Aim: Render the rows from the line with "Click the gray arrow between the icons" up to and including the line with "Screen dimensions: 523x298" as a JSON list of strings, one string per line with blank lines omitted. Leave the pictures out of the answer.

Supplied records:
* * * * * * * * *

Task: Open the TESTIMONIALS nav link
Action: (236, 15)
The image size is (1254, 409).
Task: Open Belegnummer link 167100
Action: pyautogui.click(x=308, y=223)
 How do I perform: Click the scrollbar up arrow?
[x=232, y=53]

* * * * * * * * *

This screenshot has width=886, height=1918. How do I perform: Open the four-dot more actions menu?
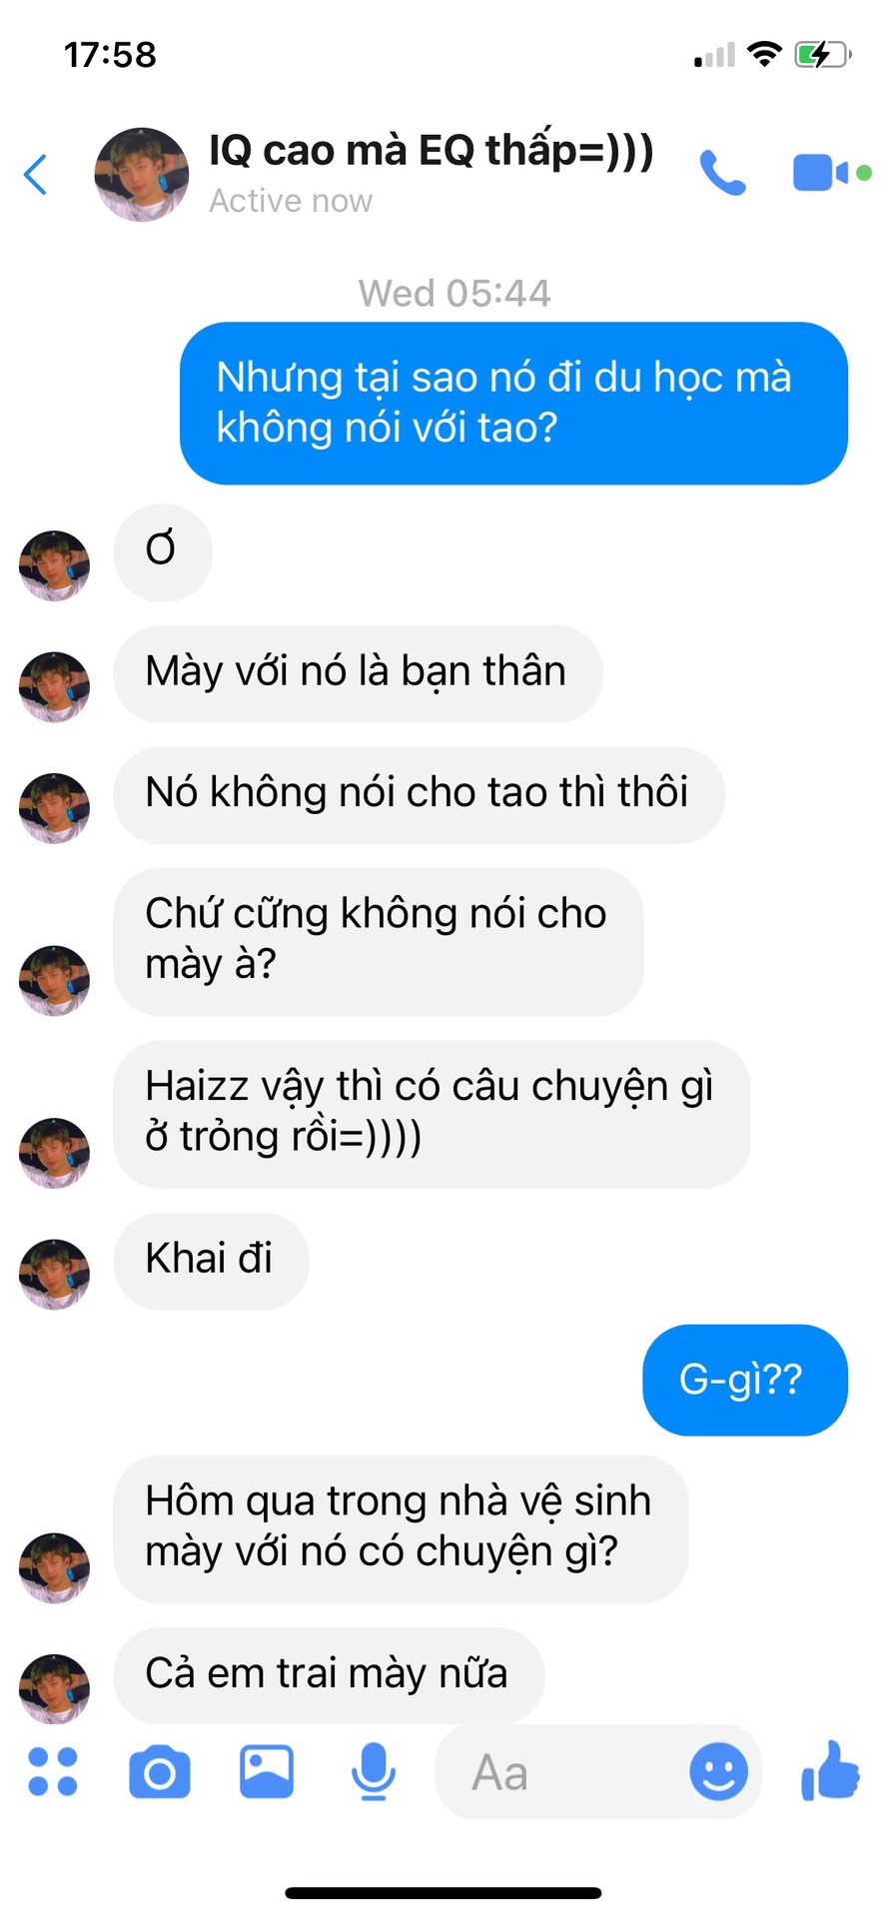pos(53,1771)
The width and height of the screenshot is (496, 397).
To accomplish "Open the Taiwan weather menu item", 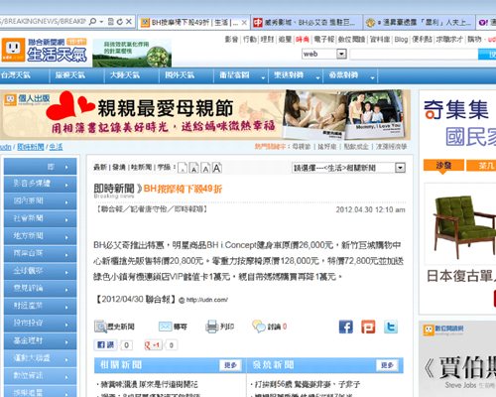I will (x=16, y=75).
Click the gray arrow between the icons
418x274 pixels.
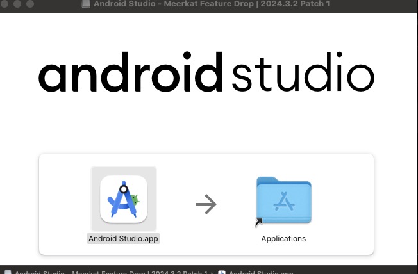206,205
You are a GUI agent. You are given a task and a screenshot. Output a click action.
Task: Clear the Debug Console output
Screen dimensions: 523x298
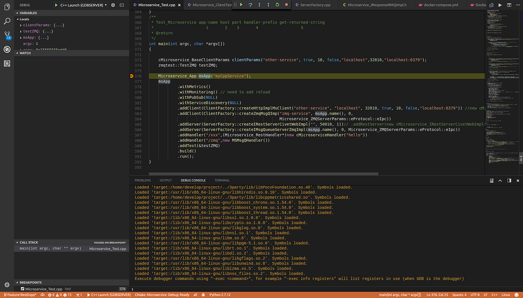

* * * * * * * * *

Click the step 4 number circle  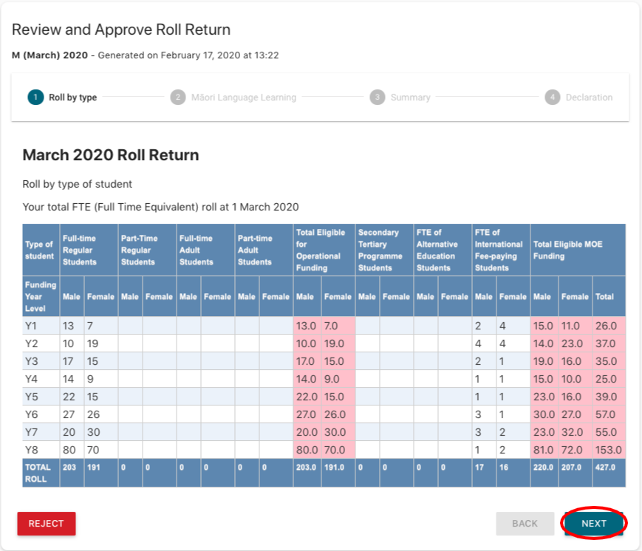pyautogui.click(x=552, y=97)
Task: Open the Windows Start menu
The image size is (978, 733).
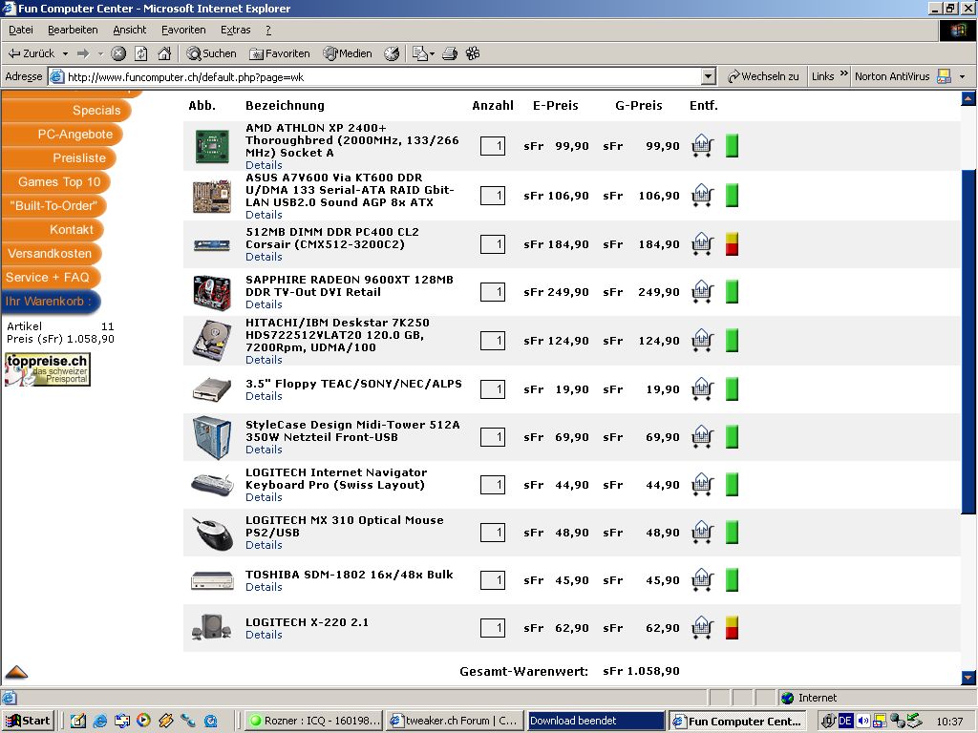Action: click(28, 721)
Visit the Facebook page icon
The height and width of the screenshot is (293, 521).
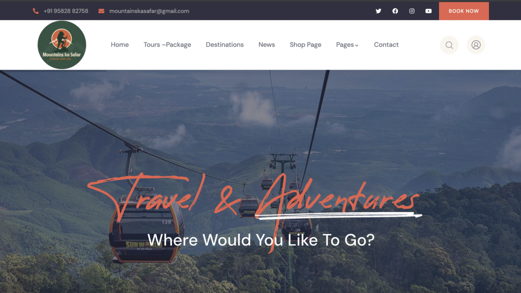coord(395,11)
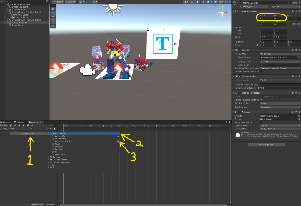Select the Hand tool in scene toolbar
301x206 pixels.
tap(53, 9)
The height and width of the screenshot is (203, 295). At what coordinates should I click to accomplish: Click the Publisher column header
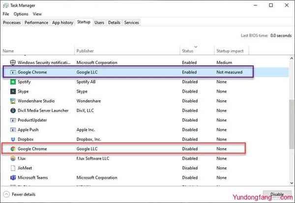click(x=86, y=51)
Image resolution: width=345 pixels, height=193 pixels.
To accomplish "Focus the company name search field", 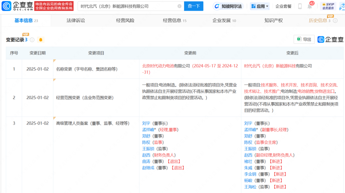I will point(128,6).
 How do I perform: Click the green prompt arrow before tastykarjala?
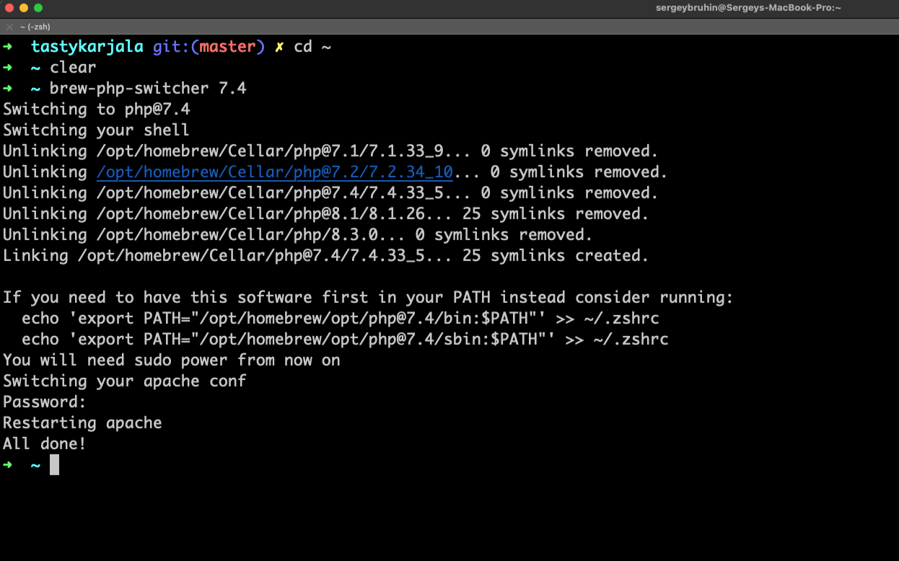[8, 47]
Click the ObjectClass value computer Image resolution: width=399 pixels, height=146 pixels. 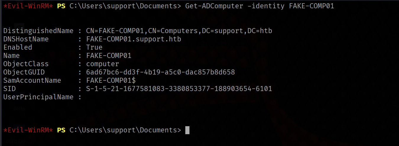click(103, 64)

* * * * * * * * *

Written solution:
[
  "Click the gray arrow between the icons",
  "418x274 pixels.",
  "206,205",
  "You are a GUI agent. You are given a task and a screenshot. Output a click action.",
  "Task: Clear the Debug Console output",
  "Screen dimensions: 523x298"
]